▶ [EXERCISE INSTRUCTIONS]
All entries below need to be written out exactly, but without their pictures.

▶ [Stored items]
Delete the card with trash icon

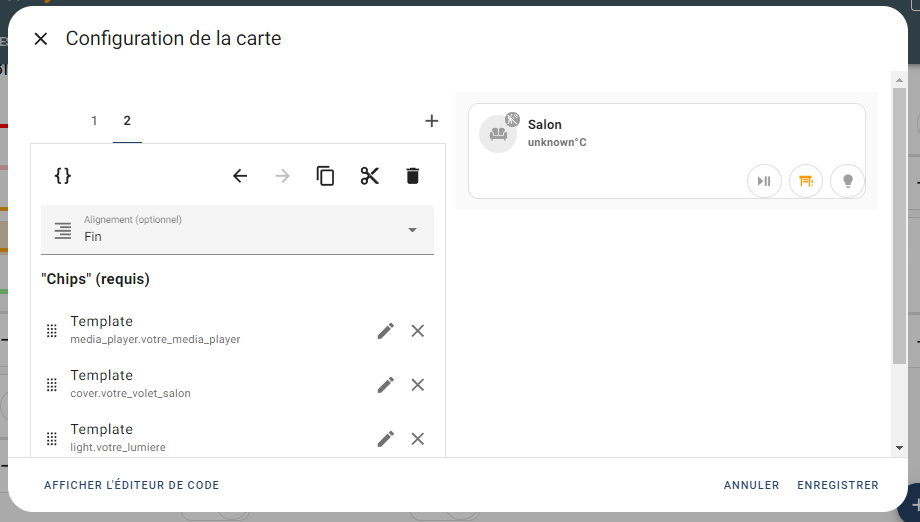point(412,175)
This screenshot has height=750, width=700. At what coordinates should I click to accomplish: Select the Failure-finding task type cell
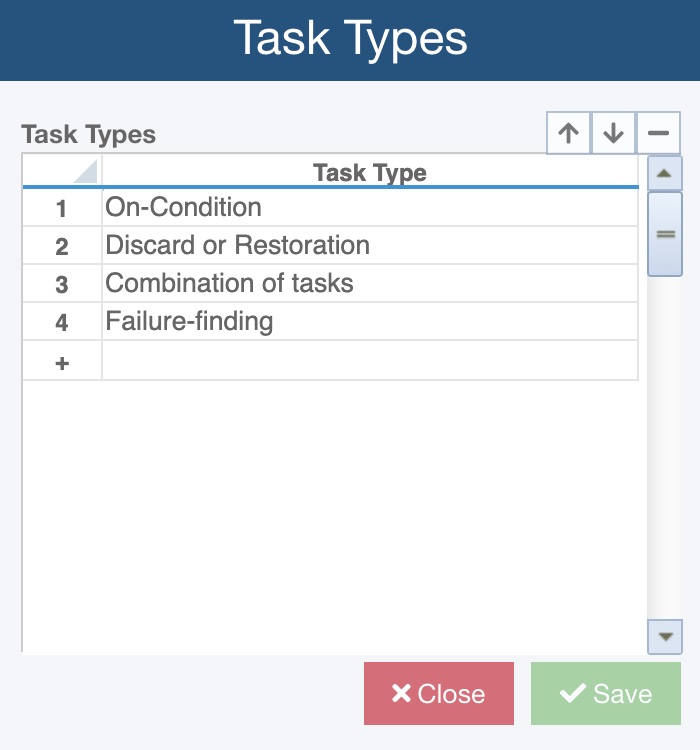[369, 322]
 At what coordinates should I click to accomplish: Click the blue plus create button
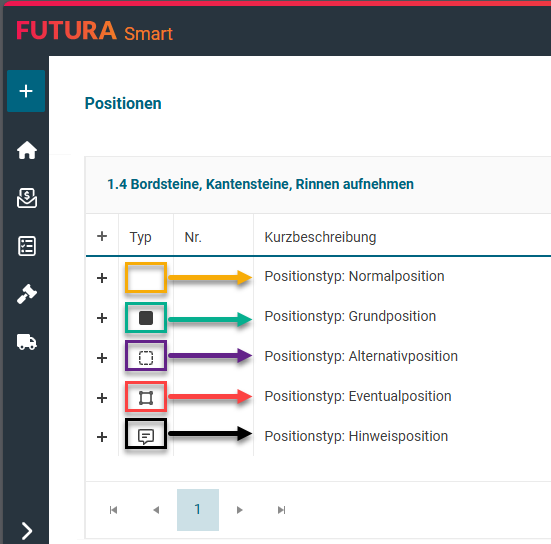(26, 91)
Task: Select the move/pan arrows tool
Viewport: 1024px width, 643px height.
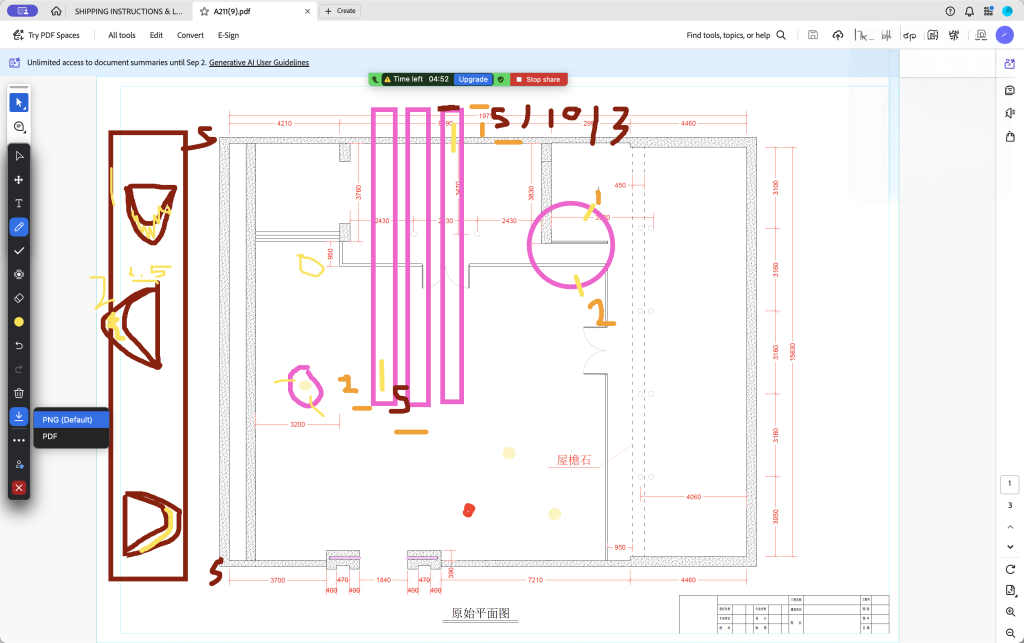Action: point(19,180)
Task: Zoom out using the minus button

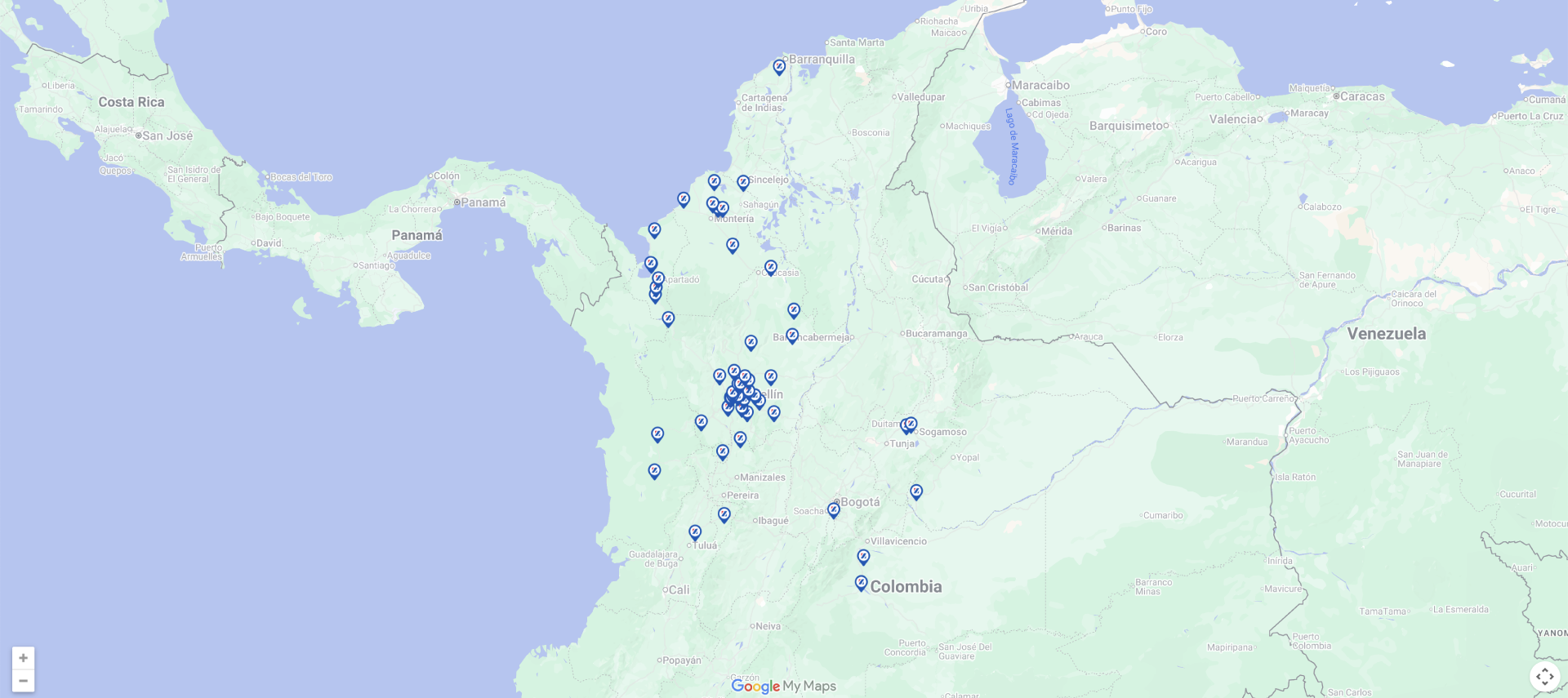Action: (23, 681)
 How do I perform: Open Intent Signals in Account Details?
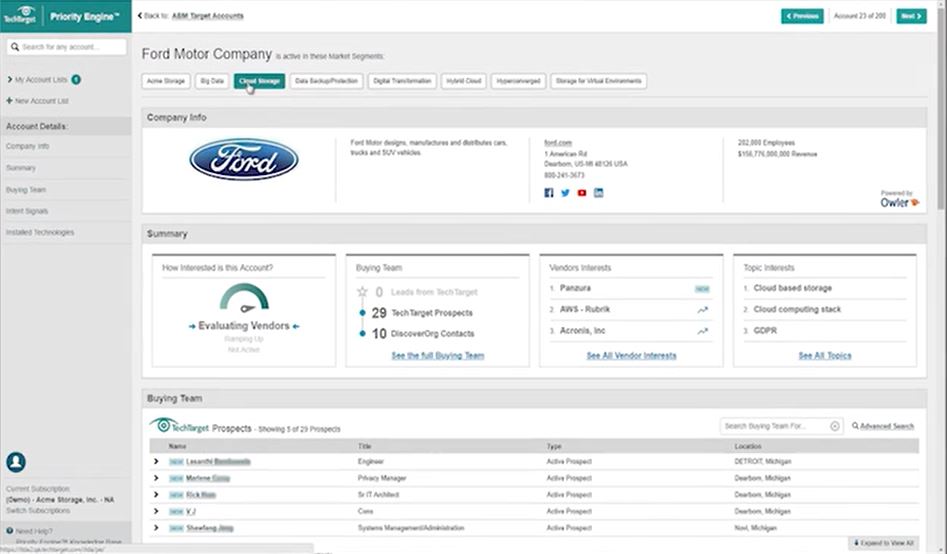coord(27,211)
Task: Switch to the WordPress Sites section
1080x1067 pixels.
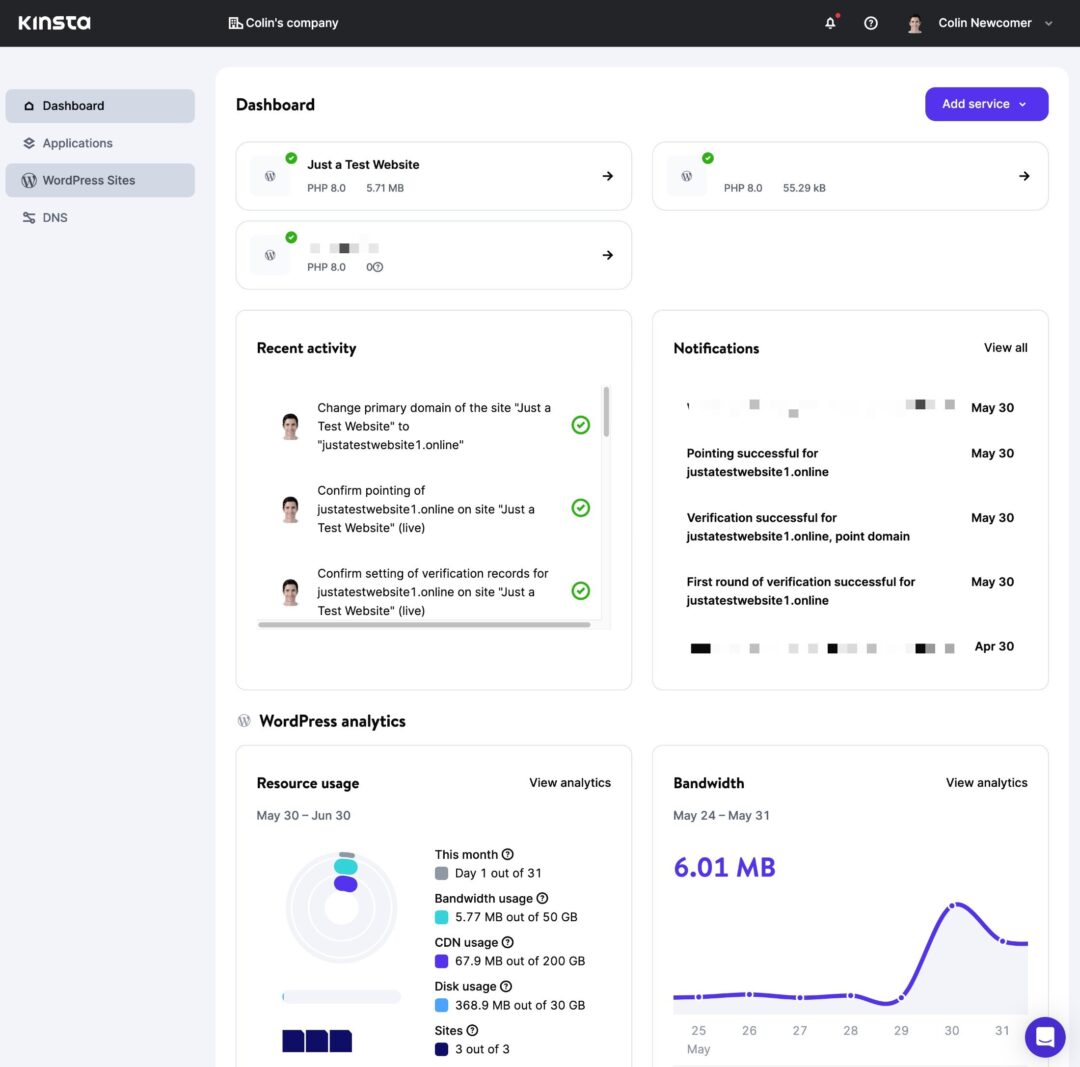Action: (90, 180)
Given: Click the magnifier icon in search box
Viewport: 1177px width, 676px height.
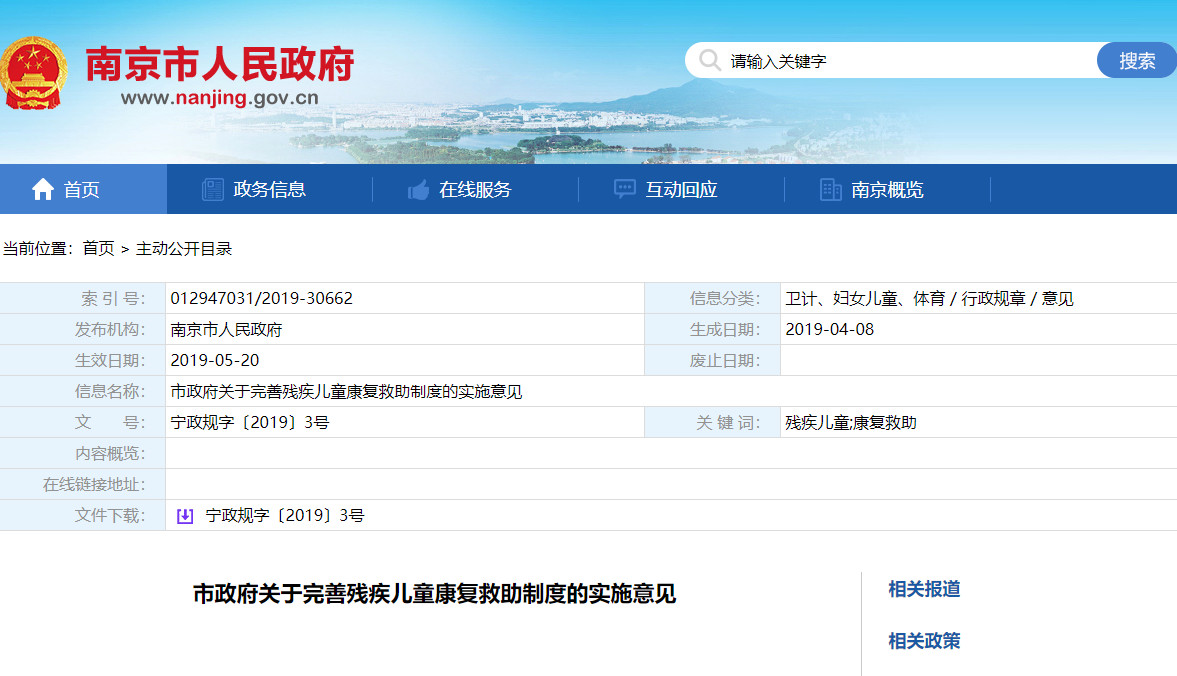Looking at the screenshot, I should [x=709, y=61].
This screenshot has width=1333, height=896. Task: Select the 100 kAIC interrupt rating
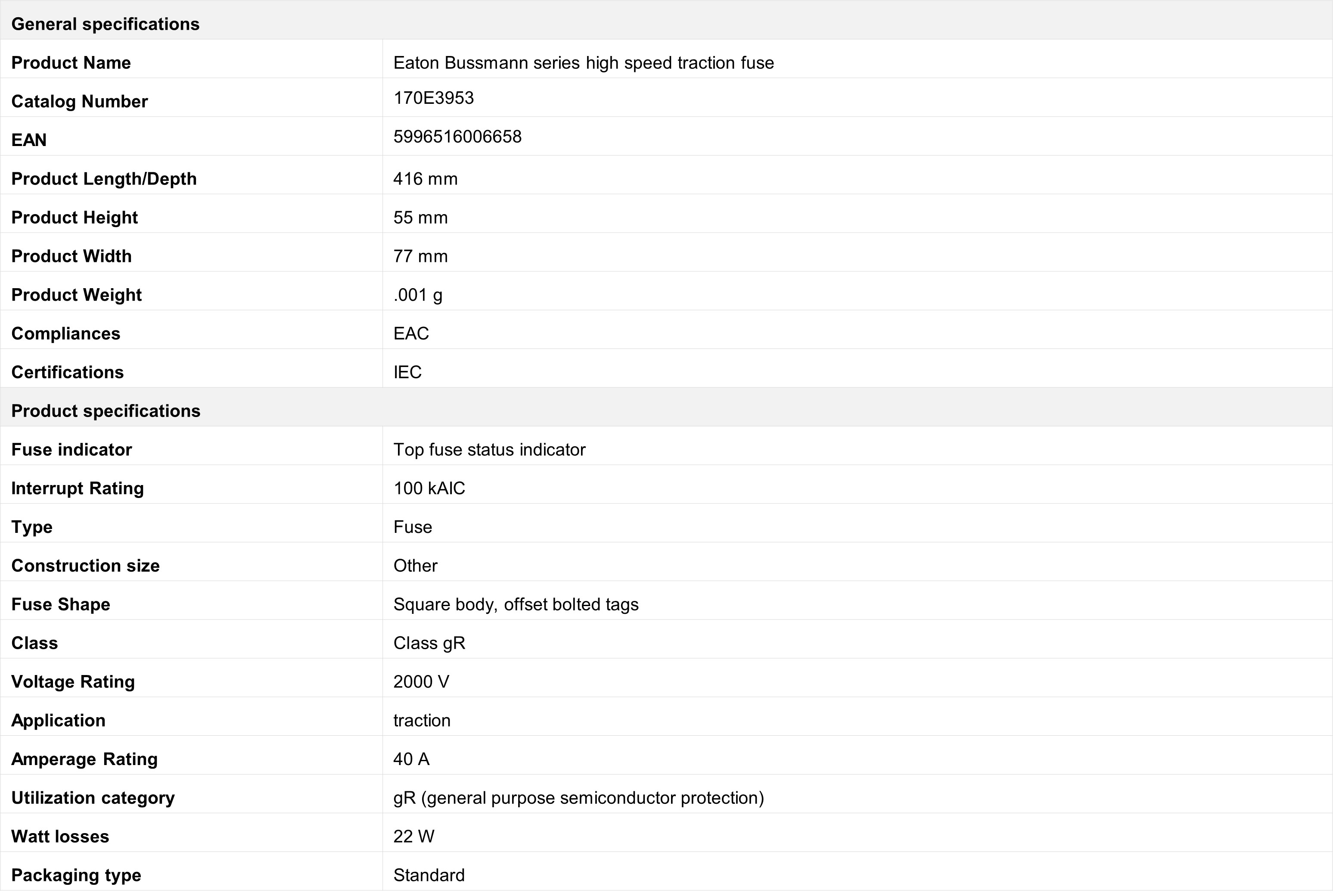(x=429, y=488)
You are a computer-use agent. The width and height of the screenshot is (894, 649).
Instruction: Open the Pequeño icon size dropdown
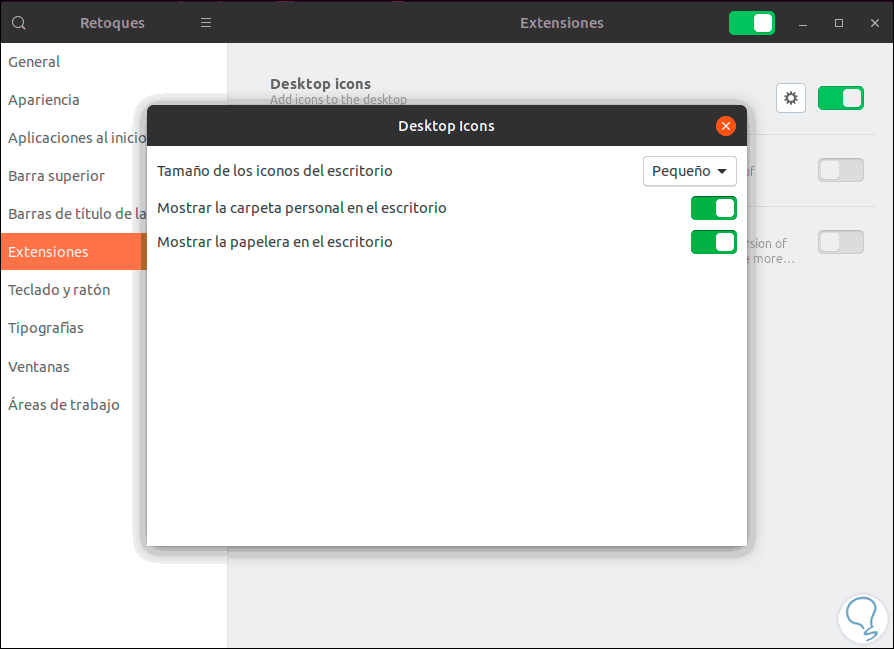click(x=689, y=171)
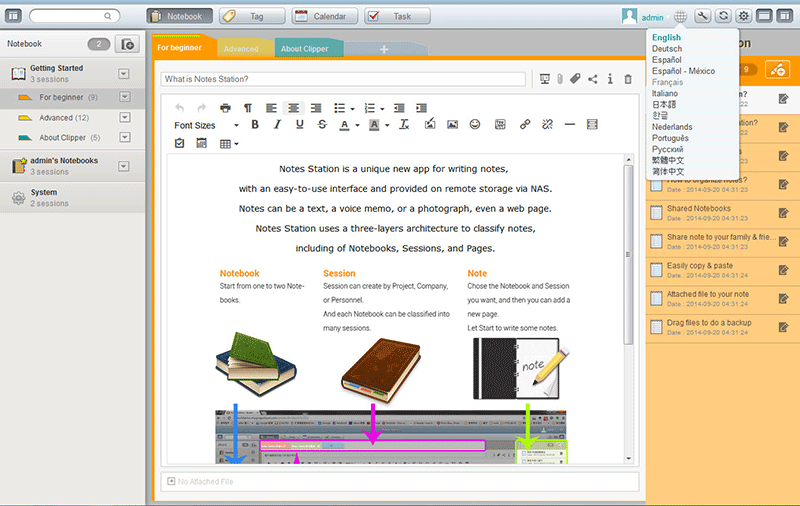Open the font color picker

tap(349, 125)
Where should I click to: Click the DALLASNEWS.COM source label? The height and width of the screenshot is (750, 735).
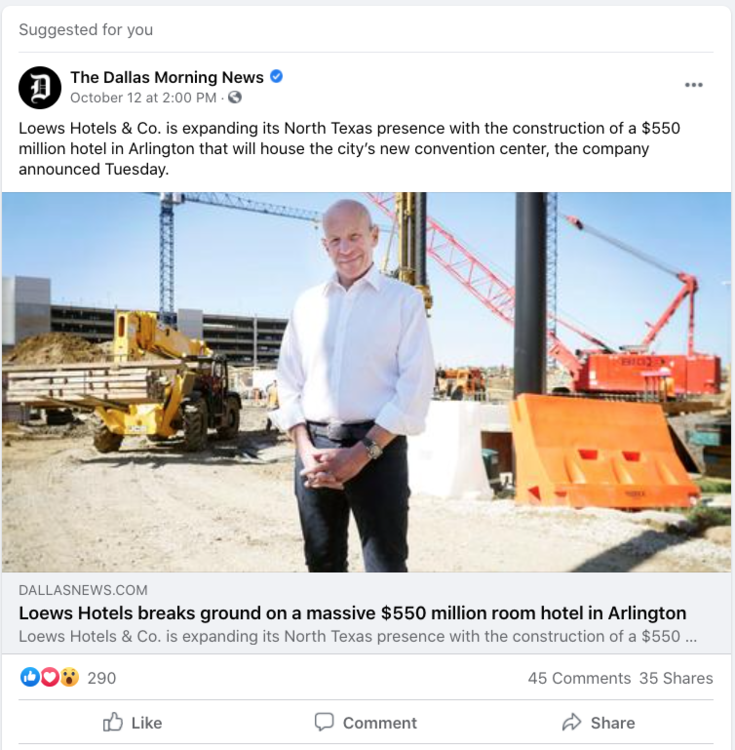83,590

▶ [WRITTEN ANSWER]
Delete the card with trash icon

point(412,175)
This screenshot has height=750, width=700. At what coordinates should I click to accomplish: Select the Failure-finding task type cell
[369, 322]
 At what coordinates should I click to accomplish: Click the blue plus create button
(26, 91)
Task: Select the move/pan arrows tool
Viewport: 1024px width, 643px height.
Action: point(19,180)
Task: Zoom out using the minus button

Action: (23, 681)
 How do I perform: Open Intent Signals in Account Details?
coord(27,211)
Task: Switch to the WordPress Sites section
1080x1067 pixels.
Action: (90, 180)
Given: Click the magnifier icon in search box
Viewport: 1177px width, 676px height.
Looking at the screenshot, I should [x=709, y=61].
This screenshot has width=1333, height=896. Task: Select the 100 kAIC interrupt rating
(x=429, y=488)
You are a computer-use agent. The width and height of the screenshot is (894, 649).
Instruction: Open the Pequeño icon size dropdown
click(x=689, y=171)
Open the font color picker

tap(349, 125)
Where should I click to: Click the DALLASNEWS.COM source label? The height and width of the screenshot is (750, 735).
83,590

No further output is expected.